--- WORK ORDER ---
Reproduce the cybergenetics project summary word for word, everything from "In this project we" down to "and metabolic burden.".

--- PAGE EXTRACT ---

= = =

Cybergenetics: Theory and Design Tools for Biomolecular Control Systems

In this project we developd new theory and design tools for the real-time control of living cells. The control systems designed using these tools precisely and robustly steer the dynamic behavior of living cells in real time to achieve desired objectives. Cells could be controlled either collectively at the population level, or individually as single cells. The control systems achieving this regulation are realized either on a digital computer that is interfaced with living cells, or using newly genetic circuits that are genetically engineered into the cells where they are designed to function as molecular control systems. Our methods explicitly address the numerous challenges brought about by the special environment of the cell including nonlinearity, stochasticity, cell-to-cell variability, and metabolic burden.

The theory and methods developed in this project thus enable the systematic, rational, and effective feedback control of living cells at the gene level, and lay the foundation for a new field which we call “Cybergenetics”. They also open new research directions in the areas of control theory and estimation. We have on demonstrated our methods on several cybergenetic control systems, each addressing an important application in biotechnology or therapeutics. In one application, the controller uses light to precisely regulate gene expression in bioreactor to enhance bioproduction. In a second application, multiple feedback controllers effectively regulate in parallel a large number of single cells using light. Perhaps the most significant applications of our results involve genetic engineering into living cells robust dynamic molecular control systems that implement integral control to precisely and robustly regulate cell behavior. One of our envisioned application of these advanced controller technologies is the real-time monitoring of dysregulated physiological variables and the corresponding expression of biological effectors to bring these variables back to their normal levels, with important implications for the field of cell therapy.

We have advanced the field of Cybergenetics significantly since the beginning of the project. Most notably, we have developed the theory for designing molecular control systems that achieve a special property called “robust perfect adaptation”. This property means that our specially designed molecular controllers are guaranteed to bring cellular variables of interest to a desired value and maintain it there, in spite of the large uncertainty and randomness inside living cells and other disturbances. Our theory also gives us all controllers that will have this property, so we can select a suitable one that can achieve additional desirable objectives. The theory tells us that such controllers must implement the mathematical process of integration using molecular calculations. With this in mind, we have succeeded in the lab in building and testing the first ever such control system in a living cell. Such molecular control systems should have several applications in industrial biotechnology and medical therapy. We have then proceeded to characterize all controllers that achieve these adaptation, properties and developed a new Internal Model Principle for characterizing them. We then went on to develop the necessary methods for designing and building more advanced control systems with desirable dynamic properties and then we demonstrated how these controllers can be genetically engineered using special proteins called inteins. In short, more than any other group in the work, we have significantly advanced the theory and methods for building genetic feedback control systems.

= = =

--- DATASET EXCERPT ---

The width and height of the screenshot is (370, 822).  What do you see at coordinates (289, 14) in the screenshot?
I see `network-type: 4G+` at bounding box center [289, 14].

= = =

--- EXERCISE SOLUTION ---
In this project we developd new theory and design tools for the real-time control of living cells. The control systems designed using these tools precisely and robustly steer the dynamic behavior of living cells in real time to achieve desired objectives. Cells could be controlled either collectively at the population level, or individually as single cells. The control systems achieving this regulation are realized either on a digital computer that is interfaced with living cells, or using newly genetic circuits that are genetically engineered into the cells where they are designed to function as molecular control systems. Our methods explicitly address the numerous challenges brought about by the special environment of the cell including nonlinearity, stochasticity, cell-to-cell variability, and metabolic burden.